=== 摘录条目 ===

____

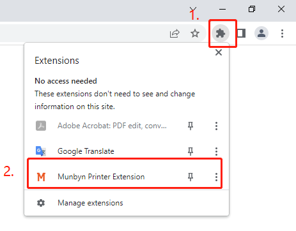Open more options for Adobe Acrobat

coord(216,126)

____

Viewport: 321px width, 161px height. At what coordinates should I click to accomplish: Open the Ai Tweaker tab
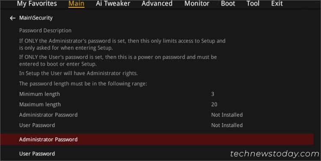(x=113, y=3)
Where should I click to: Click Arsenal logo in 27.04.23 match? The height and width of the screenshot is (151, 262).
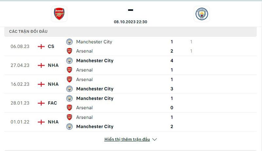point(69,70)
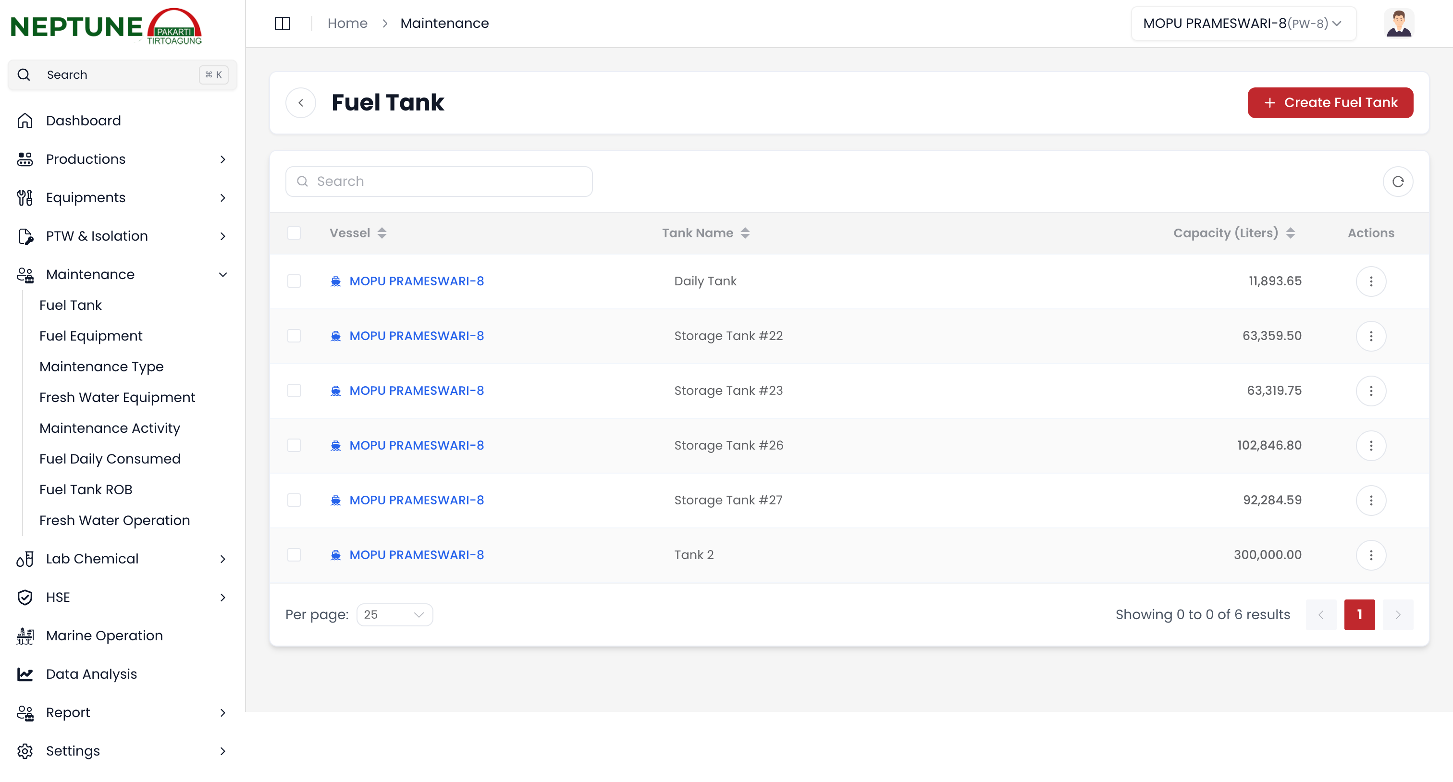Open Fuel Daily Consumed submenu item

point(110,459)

____

=== 任务说明 ===
返回上面材料里所有包含“height”这个词的行。

=== 正确答案 ===
Viewport: 321px width, 161px height. At what coordinates should I click to accomplish: Open the Ai Tweaker tab
Where should I click to: Click Arsenal logo in 27.04.23 match? The height and width of the screenshot is (151, 262).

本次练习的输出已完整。